First link contains 8 files and takes 1.5s for me... If I would approximate it then second link will take many hours...

If you add --dump headers,responses you will see in details what is going on - rclone is busy querying all these files

This indeed speeds up everything. A LOT. Any idea why rclone does not do this by default?

Normally rclone does a HEAD request for each potential file in a directory listing to:
find its size
check it really exists
check to see if it is a directory

Yeap. RTFM myself...

As using --http-no-head has some drawbacks other solution could be to speed up everything by increasing massively number of checkers (they will work in parallel):

time rclone ls --config /dev/null --http-url https://r2u.stat.illinois.edu/ubuntu/pool/dists/jammy :http: --checkers 256
      944 main/bioc-api-package_0.1.0-1.2204.1_all.deb
   295922 main/r-bioc-a4core_1.52.0-1.ca2204.1_all.deb
  1054580 main/r-bioc-affxparser_1.76.0-1.ca2204.1_amd64.deb
   ...
    19188 main/r-cran-ztype_0.1.0-1.ca2204.1_all.deb
   479532 main/r-cran-zvcv_2.1.2-1.ca2204.1_amd64.deb
    38452 main/r-cran-zyp_0.11-1-1.ca2204.1_all.deb
    49048 main/r-cran-zzlite_0.1.2-1.ca2204.1_all.deb

real	0m20.311s
user	0m6.017s
sys	0m4.347s

20s for 25k files is acceptable I think.

If not then 1024 checkers finish job in 8s for me:)

Thank you all.
That makes perfect sense!

Be warned that if you keep listing stuff like this all the time your IP can be blacklisted by their systems. Of course depends what they have setup but such massive flood of requests looks very similar to DDoS of some sort:)

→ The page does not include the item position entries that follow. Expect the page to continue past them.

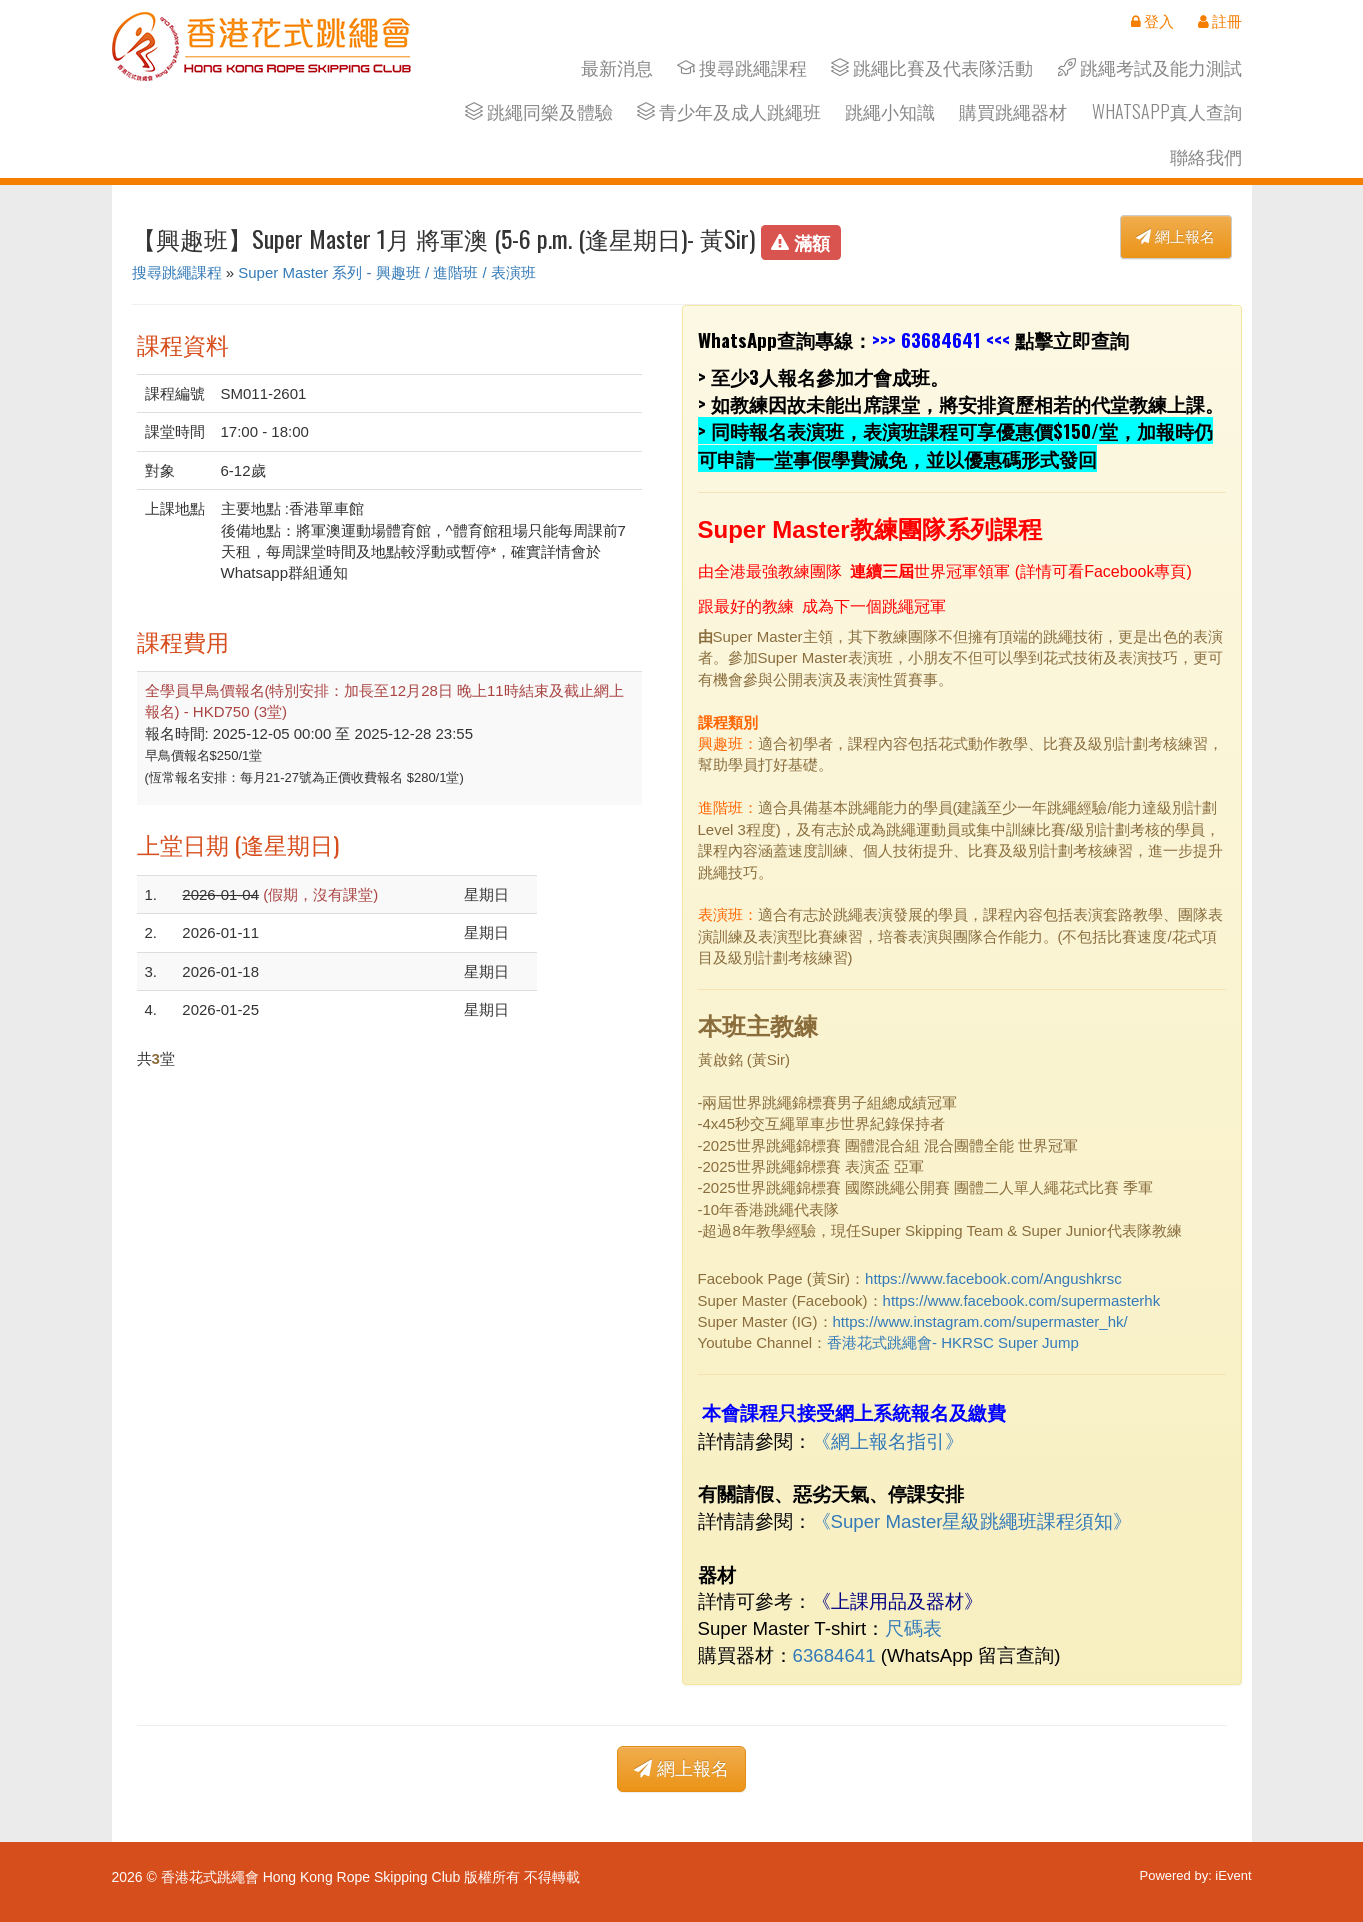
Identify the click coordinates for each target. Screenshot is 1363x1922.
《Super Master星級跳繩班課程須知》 (972, 1521)
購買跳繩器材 (1013, 111)
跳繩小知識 (890, 111)
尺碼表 (913, 1628)
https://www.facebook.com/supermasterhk (1022, 1300)
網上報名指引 (888, 1441)
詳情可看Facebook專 (1095, 571)
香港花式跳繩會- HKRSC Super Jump (953, 1342)
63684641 (941, 339)
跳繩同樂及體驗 (539, 111)
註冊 (1220, 21)
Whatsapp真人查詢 (1167, 111)
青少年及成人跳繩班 (729, 111)
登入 (1152, 21)
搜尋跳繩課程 (742, 67)
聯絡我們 (1206, 156)
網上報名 (1175, 236)
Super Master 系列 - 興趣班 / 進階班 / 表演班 (387, 272)
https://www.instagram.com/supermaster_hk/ (980, 1321)
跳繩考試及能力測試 (1150, 67)
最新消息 (617, 67)
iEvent (1233, 1875)
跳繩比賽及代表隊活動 (932, 67)
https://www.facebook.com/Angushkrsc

It would make sense to list all these content ones and then use it locally - maybe you can use rclone mount and increase dir-cache-time to "forever". Something like 9999h. At least this is how I would work with such source.

no worries, i saved you a step...

1 Like

This topic was automatically closed 3 days after the last reply. New replies are no longer allowed.